### [ACTIONS TO TAKE]
1) Repeat a portion of the Easygenerator article word for word, beginning at the words "3. Easygenerator is" and stopping after "going to be.".
2) Proceed with the Easygenerator article from the point at which it ends.

### [READING PASSAGE]
.....
The shift from from top-down formal learning content to informal learning content is happening now.

Why We Shifted To The 70:20:10 Model And Agile Content Creation

In 2013 the market for authoring tools was completely aimed at eLearning experts or Instructional Designers; if you worked at a Learning and Development team you fitted our target audience, at least so we thought.

Most of our target audience already used other authoring tools, which after a steep learning curve, they got to know well and could make their content pixel-perfect. We wanted them to come over to us, but needless to say, they didn't.

We even had a Net Promoter Score (more on this later in this article) of a negative -22.

This happened for the following reasons:

  1. Technology.
    Easygenerator was windows only. Obvious solution: We had to move into SaaS, which we did!
  2. A lack of training or user manuals.
    Or put in other words: People didn't understand Easygenerator right from the start.
  3. Easygenerator is an expert tool.
    We also believed we were!

So we were either too limited for Instructional Designers or too complicated for users without eLearning experience. We could not address both these issues at the same time. We had to make a choice who to our new audience was going to be.

After analyzing our most used features, surveying a subset of users who we believed were our new target audience. We changed our mission: To allow everybody to quickly share knowledge with Easygenerator.
.....
(Rows of pointing data)

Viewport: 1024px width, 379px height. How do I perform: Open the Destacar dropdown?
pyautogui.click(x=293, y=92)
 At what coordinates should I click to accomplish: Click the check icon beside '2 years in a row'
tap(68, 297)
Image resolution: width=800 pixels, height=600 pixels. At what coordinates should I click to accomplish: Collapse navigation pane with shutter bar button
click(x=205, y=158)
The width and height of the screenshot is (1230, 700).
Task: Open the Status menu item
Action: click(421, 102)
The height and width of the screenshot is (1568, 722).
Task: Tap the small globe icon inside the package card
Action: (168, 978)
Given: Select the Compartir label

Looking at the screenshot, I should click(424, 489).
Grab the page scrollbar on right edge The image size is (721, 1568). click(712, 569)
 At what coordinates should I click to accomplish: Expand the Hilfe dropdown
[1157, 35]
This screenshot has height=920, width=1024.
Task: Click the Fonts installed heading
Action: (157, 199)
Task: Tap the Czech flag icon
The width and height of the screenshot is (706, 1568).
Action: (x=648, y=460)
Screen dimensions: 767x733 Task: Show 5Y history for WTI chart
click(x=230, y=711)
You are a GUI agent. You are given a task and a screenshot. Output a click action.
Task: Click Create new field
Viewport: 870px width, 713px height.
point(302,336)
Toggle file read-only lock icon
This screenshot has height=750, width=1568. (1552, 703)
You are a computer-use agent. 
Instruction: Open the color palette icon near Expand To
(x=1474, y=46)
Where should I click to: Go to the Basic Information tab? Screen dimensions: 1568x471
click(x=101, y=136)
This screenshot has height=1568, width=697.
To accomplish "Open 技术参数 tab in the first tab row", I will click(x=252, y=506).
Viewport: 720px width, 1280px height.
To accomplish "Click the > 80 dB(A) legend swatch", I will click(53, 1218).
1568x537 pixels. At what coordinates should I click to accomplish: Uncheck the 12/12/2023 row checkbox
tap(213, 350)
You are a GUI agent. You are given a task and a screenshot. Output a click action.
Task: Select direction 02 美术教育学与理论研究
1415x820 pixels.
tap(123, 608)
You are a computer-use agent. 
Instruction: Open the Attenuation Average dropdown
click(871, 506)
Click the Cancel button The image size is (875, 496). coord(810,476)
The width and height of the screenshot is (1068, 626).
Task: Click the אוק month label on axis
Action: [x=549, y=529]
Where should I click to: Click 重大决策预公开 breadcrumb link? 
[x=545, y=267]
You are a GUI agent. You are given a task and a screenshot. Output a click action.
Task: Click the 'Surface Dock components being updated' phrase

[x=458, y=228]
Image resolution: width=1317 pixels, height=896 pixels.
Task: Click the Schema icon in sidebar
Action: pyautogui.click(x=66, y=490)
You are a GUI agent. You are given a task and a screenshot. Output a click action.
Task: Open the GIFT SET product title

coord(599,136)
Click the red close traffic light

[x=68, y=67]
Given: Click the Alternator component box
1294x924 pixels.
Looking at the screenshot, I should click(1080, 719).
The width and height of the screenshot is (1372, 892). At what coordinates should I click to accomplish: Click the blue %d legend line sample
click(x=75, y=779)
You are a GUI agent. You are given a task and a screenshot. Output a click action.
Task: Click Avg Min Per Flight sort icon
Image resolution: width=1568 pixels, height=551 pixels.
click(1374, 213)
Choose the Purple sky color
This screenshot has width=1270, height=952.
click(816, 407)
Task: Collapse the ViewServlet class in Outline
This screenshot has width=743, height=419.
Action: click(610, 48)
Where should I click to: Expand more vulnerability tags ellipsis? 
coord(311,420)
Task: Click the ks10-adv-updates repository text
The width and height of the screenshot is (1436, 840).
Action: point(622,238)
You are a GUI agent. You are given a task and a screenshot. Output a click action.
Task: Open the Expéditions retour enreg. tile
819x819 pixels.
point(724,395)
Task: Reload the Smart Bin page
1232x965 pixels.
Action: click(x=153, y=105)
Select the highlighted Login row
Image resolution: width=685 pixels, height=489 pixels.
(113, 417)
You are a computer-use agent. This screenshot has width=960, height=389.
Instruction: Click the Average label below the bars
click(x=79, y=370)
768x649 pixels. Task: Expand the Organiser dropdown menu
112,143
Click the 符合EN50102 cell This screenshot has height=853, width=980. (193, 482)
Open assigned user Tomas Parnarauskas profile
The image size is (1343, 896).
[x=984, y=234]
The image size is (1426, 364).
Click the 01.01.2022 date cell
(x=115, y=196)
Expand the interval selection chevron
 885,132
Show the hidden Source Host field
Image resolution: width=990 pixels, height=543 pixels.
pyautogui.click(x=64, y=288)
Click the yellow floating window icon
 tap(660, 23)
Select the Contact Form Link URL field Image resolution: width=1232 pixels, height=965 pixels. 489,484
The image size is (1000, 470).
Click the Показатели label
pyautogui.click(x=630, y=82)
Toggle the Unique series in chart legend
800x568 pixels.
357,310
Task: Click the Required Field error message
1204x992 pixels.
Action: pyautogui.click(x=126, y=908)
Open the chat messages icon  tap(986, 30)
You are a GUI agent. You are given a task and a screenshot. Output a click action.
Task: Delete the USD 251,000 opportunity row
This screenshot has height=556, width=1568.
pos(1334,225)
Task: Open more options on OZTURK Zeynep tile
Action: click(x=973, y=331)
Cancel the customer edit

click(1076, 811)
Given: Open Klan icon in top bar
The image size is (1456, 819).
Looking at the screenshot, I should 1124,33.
.....
### [RESULTS OF THE EXERCISE]
1)
3. Easygenerator is an expert tool.
    We also believed we were!

So we were either too limited for Instructional Designers or too complicated for users without eLearning experience. We could not address both these issues at the same time. We had to make a choice who to our new audience was going to be.

2)
We identified our new target audience Subject Matter Experts for a few months, but then it became very clear: Our audience was everybody who wants to share knowledge.

This insight had a drastic impact on our road map and forced us to hyper-focus on only offering a set of question types, content items, and the ability to track learners' results without having to set up a Learning Management System.

Our road map consisted of 3 tires:

  1. Improving the User Experience from signing up to Easygenerator to sharing learning content to your audience.
    Everything that caused friction was analyzed and removed if necessary.
  2. Stability.
    Our tech team identified a few steps we had to take to scale the increasing usage of Easygenerator.
  3. Enterprise features.
    Whitelisting, basic admin functionality, and branding options have been the only features we have added to serve our new enterprise clients. We already had the option to export to an LMS.

After continuous development and gaining market insight by surveying our CEO’s personal network of L&D managers. We noticed that a lot of companies were dealing with the same problems:

Enterprises need a solution that enables everybody to create learning content and not make low impact PowerPoint slides of which you have zero insight.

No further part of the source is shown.